Recrystallization in non-conventional microstructures of 316L stainless steel produced via laser powder-bed fusion: effect of particle coarsening kinetics

Alloys processed by laser powder-bed fusion show distinct microstructures composed of dislocation cells, dispersed nanoparticles, and columnar grains. Upon post-build annealing, such alloys show sluggish recrystallization kinetics compared to the conventionally processed counterpart. To understand this behavior, AISI 316L stainless steel samples were constructed using the island scan strategy. Rhodonite-like (MnSiO3) nanoparticles and dislocation cells are found within weakly-textured grains in the as-built condition.

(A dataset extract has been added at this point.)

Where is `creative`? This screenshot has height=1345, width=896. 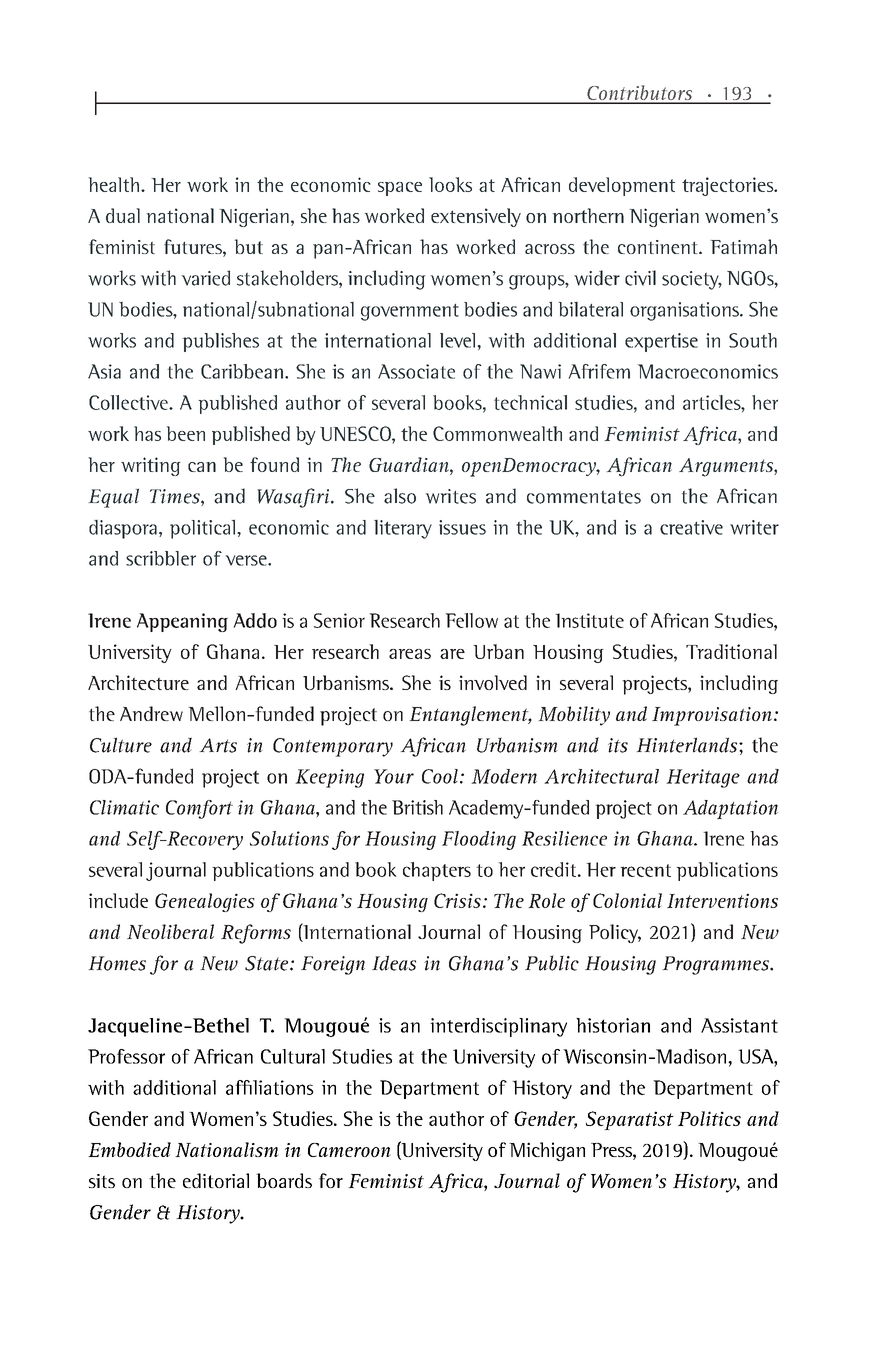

Upon isothermal annealing at 1150 degrees C (up to 2880 min), the nucleation of recrystallization occurs along the center of the melt pool, where nuclei sites, high stored elastic energy, and local large misorientation are found in the as-built condition. The low value of the Avrami coefficient (n = 1.16) can be explained based on the non-random distribution of nucleation sites. The local interaction of the recrystallization front with nanoparticles speeds up their coarsening causing the decrease of the ZenerSmith pinning force. This allows the progression of recrystallization in LPBF alloys, although sluggish. These results allow us to understand the progress of recrystallization in LPBF 316L stainless steel, shedding light on the nucleation mechanisms and on the competition between driving and dragging pressures in non-conventional microstructures. They also help to understand the most relevant microstructural aspects applicable for tuning microstructures and designing new LPBF alloys. [GRAPHICS] .

Automated summary

Alloys processed by laser powder-bed fusion exhibit distinct microstructures, including dislocation cells, dispersed nanoparticles, and columnar grains. These alloys show sluggish recrystallization kinetics compared to conventionally processed counterparts. This study investigates the progress of recrystallization in LPBF 316L stainless steel and sheds light on the nucleation mechanisms and competition between driving and dragging pressures in non-conventional microstructures.